%%
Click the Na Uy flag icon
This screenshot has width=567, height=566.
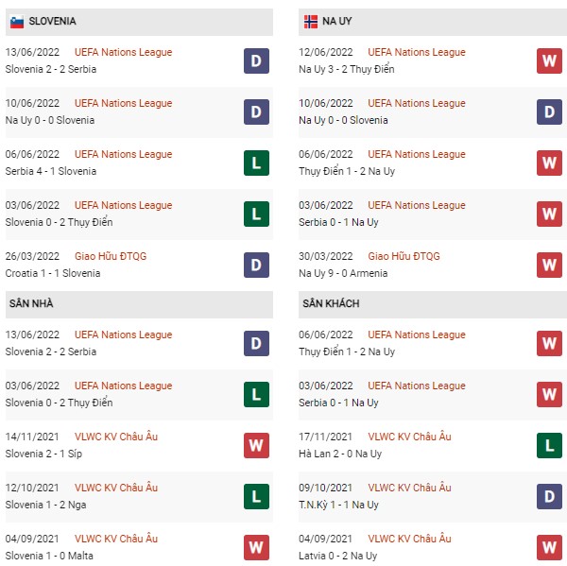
%%
%%
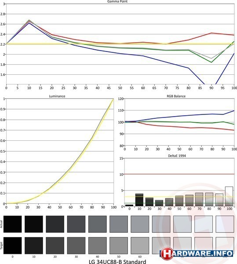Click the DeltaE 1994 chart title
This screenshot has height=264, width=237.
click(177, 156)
%%
■ **TASK DETAILS**: Write out only the lines that run from the line containing "Click the Na Uy flag icon" through the line containing "This screenshot has width=567, height=566.", both included, exactly as they appear above.

■ **RESULT**:
Click the Na Uy flag icon
This screenshot has width=567, height=566.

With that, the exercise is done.